→ What is required
With the first line as the start and the line containing "has height=339, width=602." as the end, write out every line of the records exactly.

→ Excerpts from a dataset
------------------------------------------------

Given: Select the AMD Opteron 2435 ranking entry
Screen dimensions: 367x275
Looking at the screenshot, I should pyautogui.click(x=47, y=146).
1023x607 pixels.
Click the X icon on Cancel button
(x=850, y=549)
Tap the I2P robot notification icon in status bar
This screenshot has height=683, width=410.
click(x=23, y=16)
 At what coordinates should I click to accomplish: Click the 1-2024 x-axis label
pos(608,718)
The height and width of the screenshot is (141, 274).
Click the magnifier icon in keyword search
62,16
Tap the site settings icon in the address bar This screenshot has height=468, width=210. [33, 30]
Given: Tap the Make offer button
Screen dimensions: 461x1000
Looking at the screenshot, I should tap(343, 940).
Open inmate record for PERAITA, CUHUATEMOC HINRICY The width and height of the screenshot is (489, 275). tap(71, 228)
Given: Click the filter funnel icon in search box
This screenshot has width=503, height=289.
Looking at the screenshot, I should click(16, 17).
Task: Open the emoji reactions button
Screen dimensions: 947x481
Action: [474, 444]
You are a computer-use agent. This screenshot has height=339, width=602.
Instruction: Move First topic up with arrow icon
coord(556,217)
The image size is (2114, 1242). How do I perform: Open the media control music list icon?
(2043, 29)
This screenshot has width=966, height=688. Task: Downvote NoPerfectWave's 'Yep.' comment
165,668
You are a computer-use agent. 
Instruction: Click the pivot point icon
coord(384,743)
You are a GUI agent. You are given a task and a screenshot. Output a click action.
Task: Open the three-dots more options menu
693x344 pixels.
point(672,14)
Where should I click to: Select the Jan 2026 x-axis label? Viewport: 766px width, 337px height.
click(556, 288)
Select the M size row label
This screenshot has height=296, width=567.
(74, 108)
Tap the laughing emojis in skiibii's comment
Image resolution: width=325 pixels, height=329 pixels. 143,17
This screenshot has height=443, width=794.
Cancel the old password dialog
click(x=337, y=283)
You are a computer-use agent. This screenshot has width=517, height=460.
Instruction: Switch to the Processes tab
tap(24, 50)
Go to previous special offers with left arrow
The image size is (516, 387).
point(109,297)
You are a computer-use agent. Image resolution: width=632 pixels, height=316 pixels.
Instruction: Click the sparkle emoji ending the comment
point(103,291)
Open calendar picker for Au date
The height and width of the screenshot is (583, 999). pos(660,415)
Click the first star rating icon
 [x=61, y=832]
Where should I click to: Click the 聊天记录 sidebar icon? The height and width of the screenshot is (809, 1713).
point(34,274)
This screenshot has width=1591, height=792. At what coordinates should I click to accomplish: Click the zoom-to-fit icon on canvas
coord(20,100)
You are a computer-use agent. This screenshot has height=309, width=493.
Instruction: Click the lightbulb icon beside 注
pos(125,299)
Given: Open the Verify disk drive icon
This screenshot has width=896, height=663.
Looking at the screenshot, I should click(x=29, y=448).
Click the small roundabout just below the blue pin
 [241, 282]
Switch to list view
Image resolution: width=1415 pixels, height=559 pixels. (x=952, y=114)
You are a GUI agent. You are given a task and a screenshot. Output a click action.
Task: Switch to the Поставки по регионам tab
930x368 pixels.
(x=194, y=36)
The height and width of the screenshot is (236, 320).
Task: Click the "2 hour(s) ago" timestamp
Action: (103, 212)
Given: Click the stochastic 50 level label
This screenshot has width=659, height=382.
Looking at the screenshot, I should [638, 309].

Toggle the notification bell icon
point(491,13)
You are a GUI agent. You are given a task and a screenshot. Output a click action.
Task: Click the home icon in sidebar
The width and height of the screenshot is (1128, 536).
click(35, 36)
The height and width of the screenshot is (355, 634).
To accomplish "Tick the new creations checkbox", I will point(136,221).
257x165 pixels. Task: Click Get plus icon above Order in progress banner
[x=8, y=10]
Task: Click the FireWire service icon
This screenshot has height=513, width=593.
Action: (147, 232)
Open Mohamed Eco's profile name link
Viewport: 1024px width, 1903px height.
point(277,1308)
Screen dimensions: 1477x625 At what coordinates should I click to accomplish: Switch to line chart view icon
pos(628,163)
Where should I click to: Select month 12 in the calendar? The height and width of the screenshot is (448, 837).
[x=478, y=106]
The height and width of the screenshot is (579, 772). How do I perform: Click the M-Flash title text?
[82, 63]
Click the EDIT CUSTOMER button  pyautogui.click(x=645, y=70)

------------------------------------------------

→ Exercise output
Given: Select the AMD Opteron 2435 ranking entry
Screen dimensions: 367x275
Looking at the screenshot, I should pyautogui.click(x=47, y=146).
1023x607 pixels.
Click the X icon on Cancel button
(x=850, y=549)
Tap the I2P robot notification icon in status bar
This screenshot has height=683, width=410.
click(x=23, y=16)
 At what coordinates should I click to accomplish: Click the 1-2024 x-axis label
pos(608,718)
The height and width of the screenshot is (141, 274).
Click the magnifier icon in keyword search
62,16
Tap the site settings icon in the address bar This screenshot has height=468, width=210. [33, 30]
Given: Tap the Make offer button
Screen dimensions: 461x1000
Looking at the screenshot, I should tap(343, 940).
Open inmate record for PERAITA, CUHUATEMOC HINRICY The width and height of the screenshot is (489, 275). tap(71, 228)
Given: Click the filter funnel icon in search box
This screenshot has width=503, height=289.
Looking at the screenshot, I should click(16, 17).
Task: Open the emoji reactions button
Screen dimensions: 947x481
Action: [474, 444]
You are a computer-use agent. This screenshot has height=339, width=602.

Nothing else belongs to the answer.